## AVAILABLE DATA
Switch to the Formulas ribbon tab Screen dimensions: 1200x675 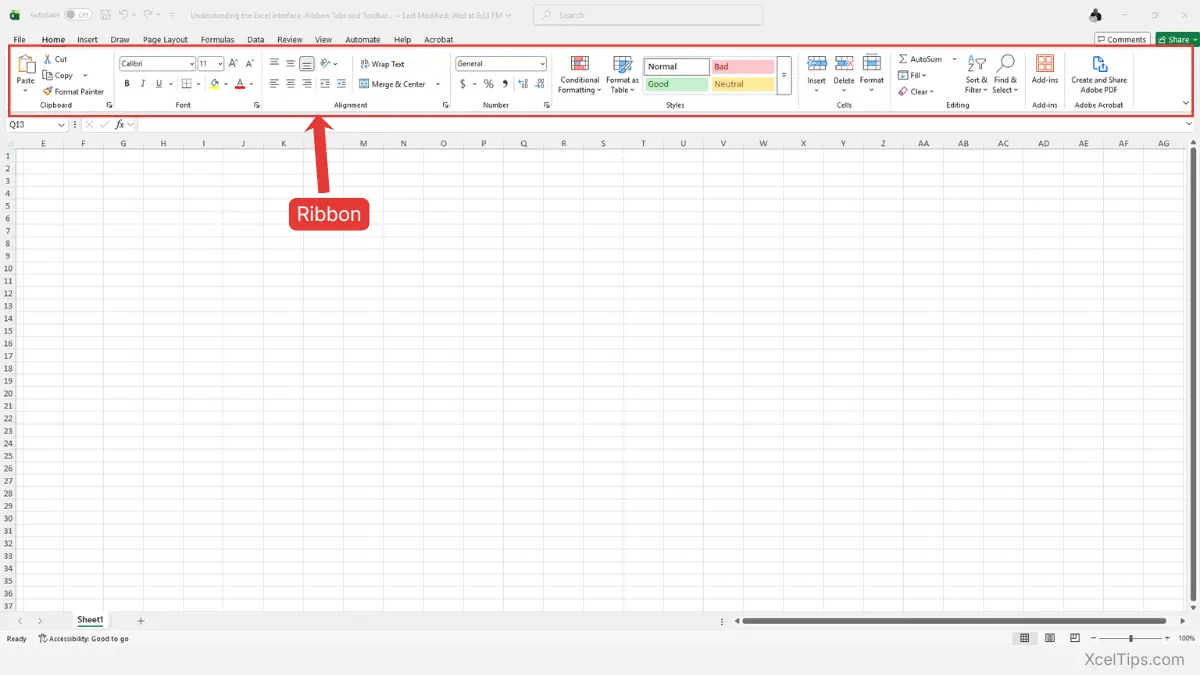tap(217, 39)
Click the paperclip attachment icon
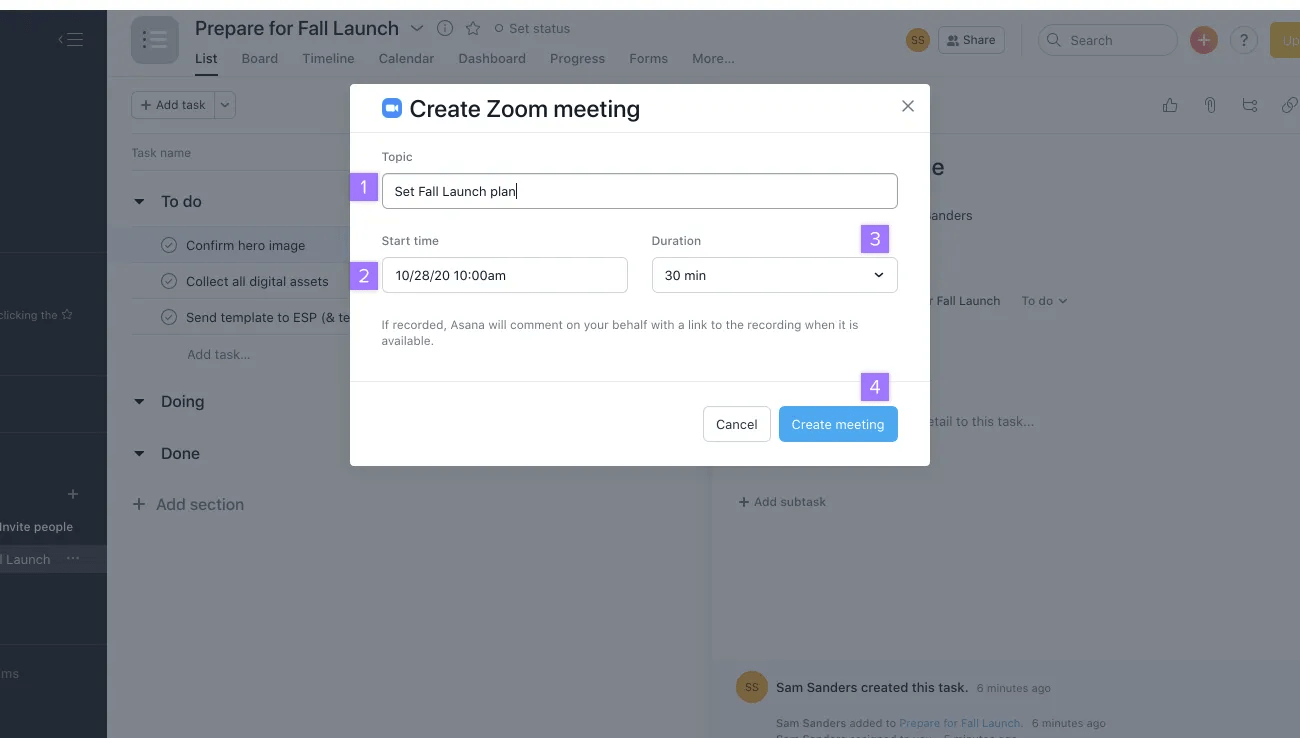Screen dimensions: 1300x738 [x=1209, y=105]
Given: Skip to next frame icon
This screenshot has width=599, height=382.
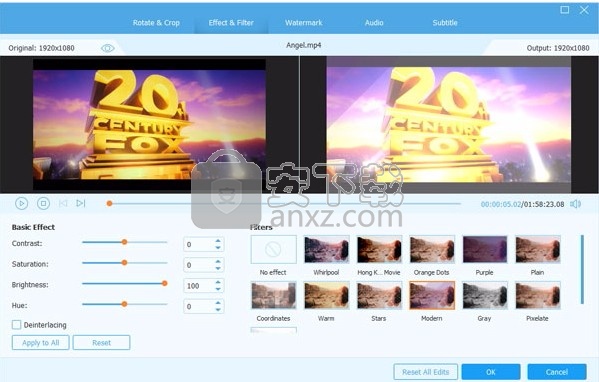Looking at the screenshot, I should tap(81, 203).
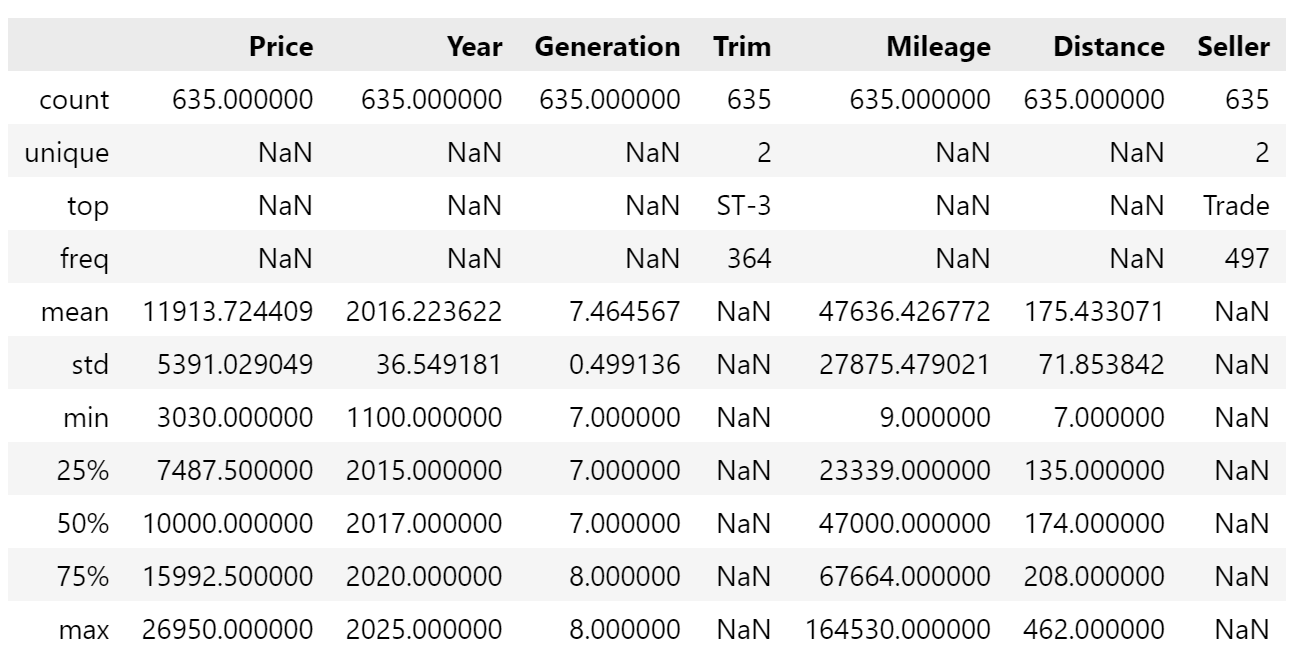Click the Mileage column header

click(939, 46)
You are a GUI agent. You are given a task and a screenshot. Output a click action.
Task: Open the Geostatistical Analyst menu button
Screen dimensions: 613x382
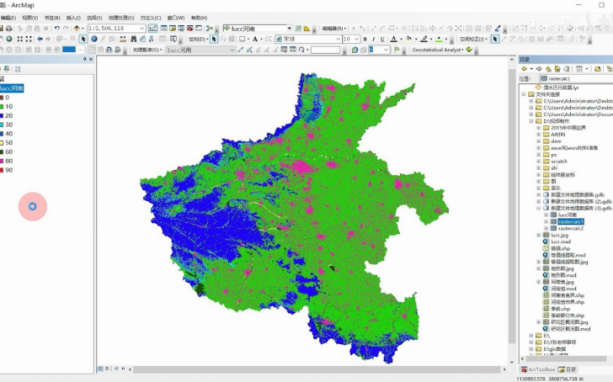pos(438,50)
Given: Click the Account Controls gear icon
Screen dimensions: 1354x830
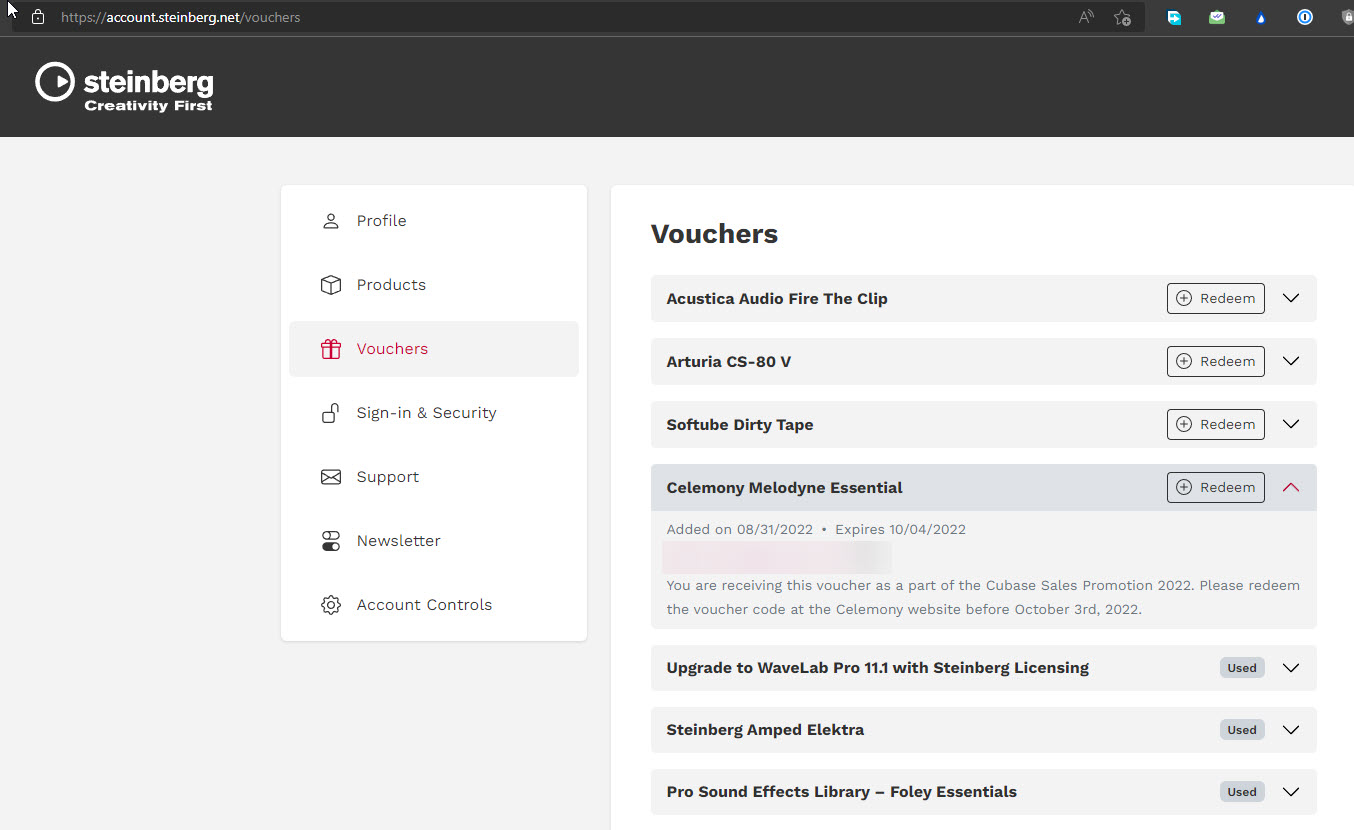Looking at the screenshot, I should (331, 605).
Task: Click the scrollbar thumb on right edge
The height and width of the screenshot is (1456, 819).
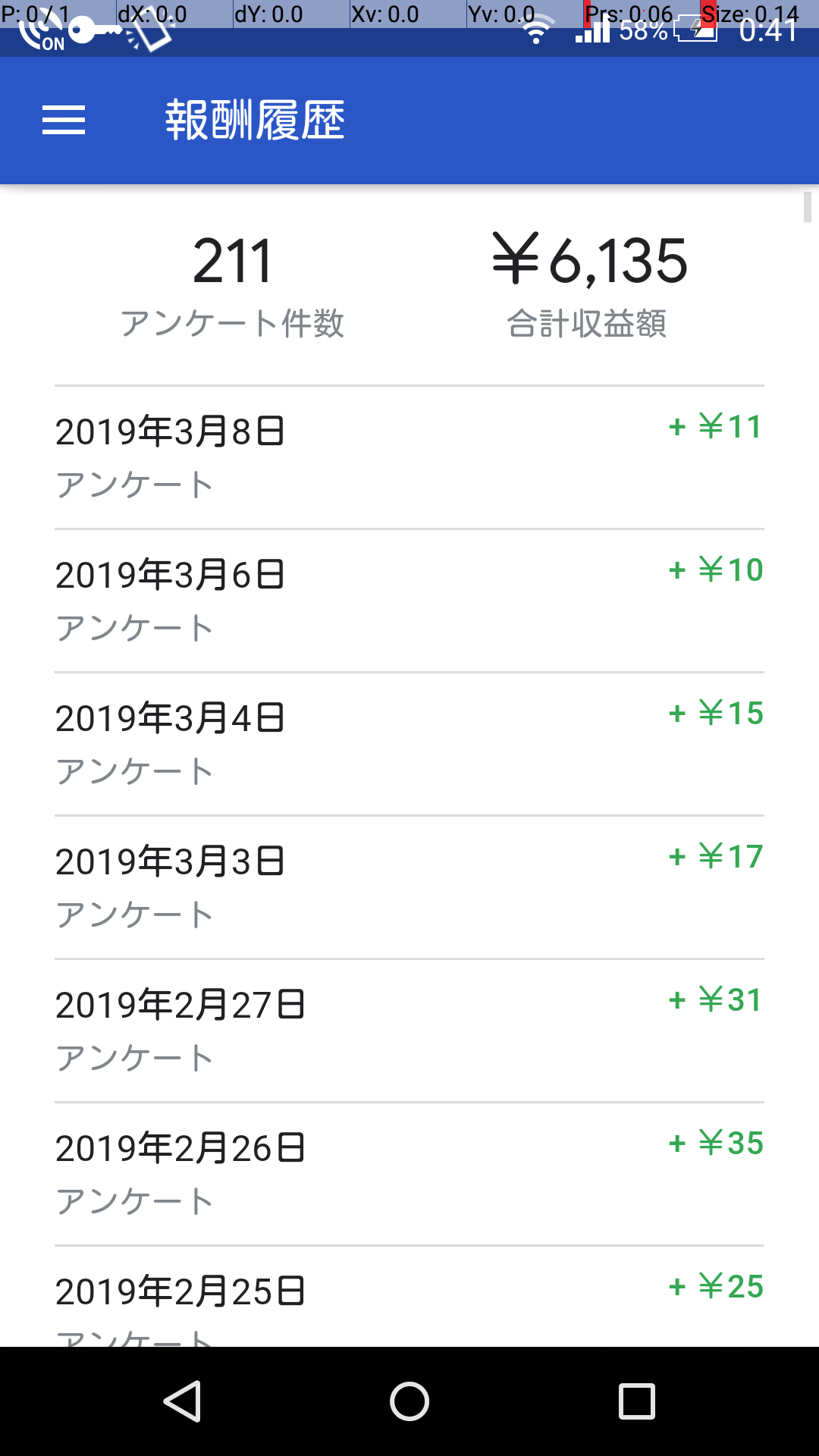Action: pyautogui.click(x=808, y=207)
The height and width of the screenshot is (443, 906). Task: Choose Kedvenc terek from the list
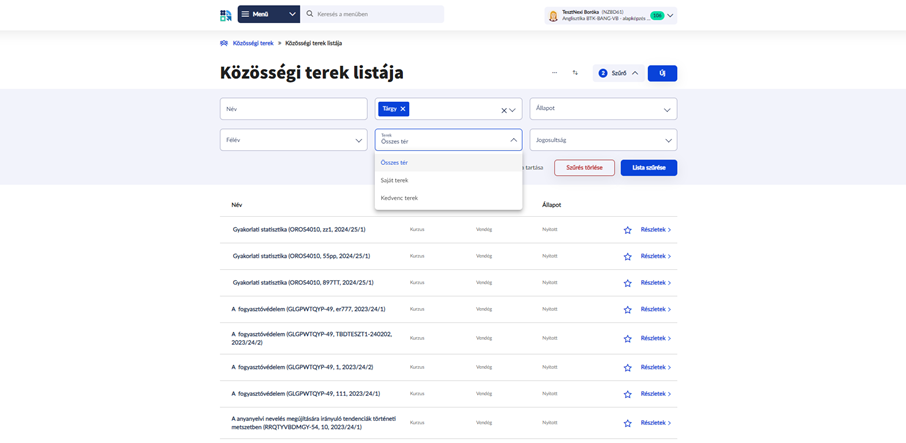click(x=399, y=198)
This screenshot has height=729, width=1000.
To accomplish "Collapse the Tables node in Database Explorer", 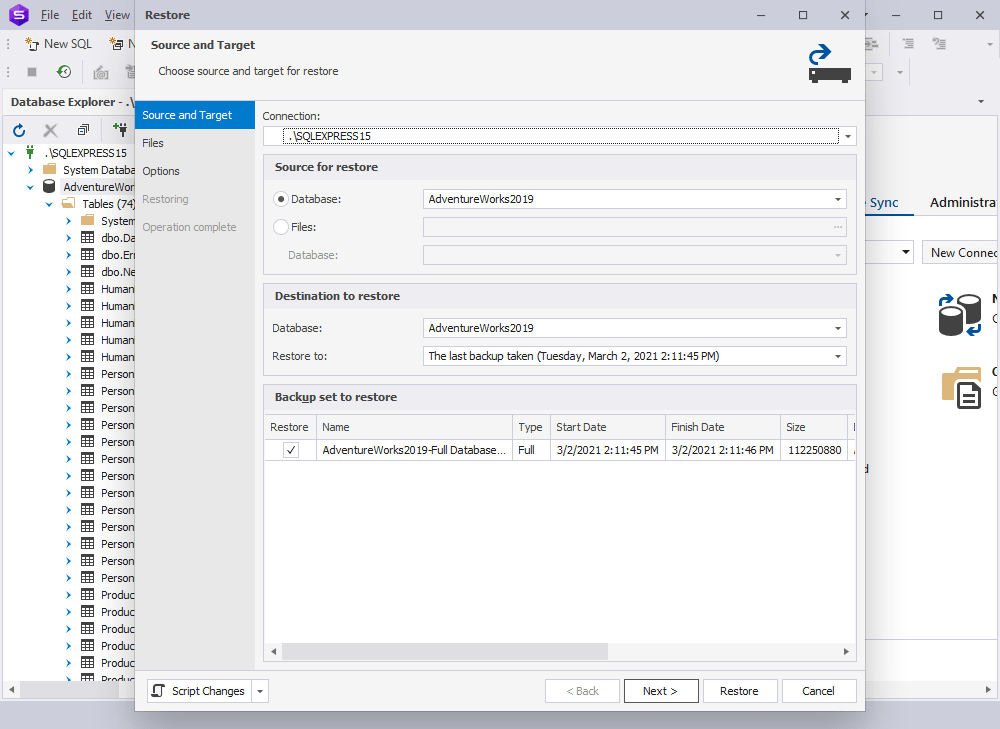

## WHAT THE TASK REQUIRES
With the pictures omitted, print the lines above exactly, beginning at the line with "Given: Click the Account Controls gear icon" and going on through the line with "This screenshot has height=729, width=1000.".

## RESPONSE
Given: Click the Account Controls gear icon
Screen dimensions: 1354x830
Looking at the screenshot, I should (331, 605).
Task: Click the scrollbar thumb on right edge
The height and width of the screenshot is (1456, 819).
Action: pyautogui.click(x=808, y=207)
The height and width of the screenshot is (443, 906). Task: Choose Kedvenc terek from the list
click(x=399, y=198)
This screenshot has height=729, width=1000.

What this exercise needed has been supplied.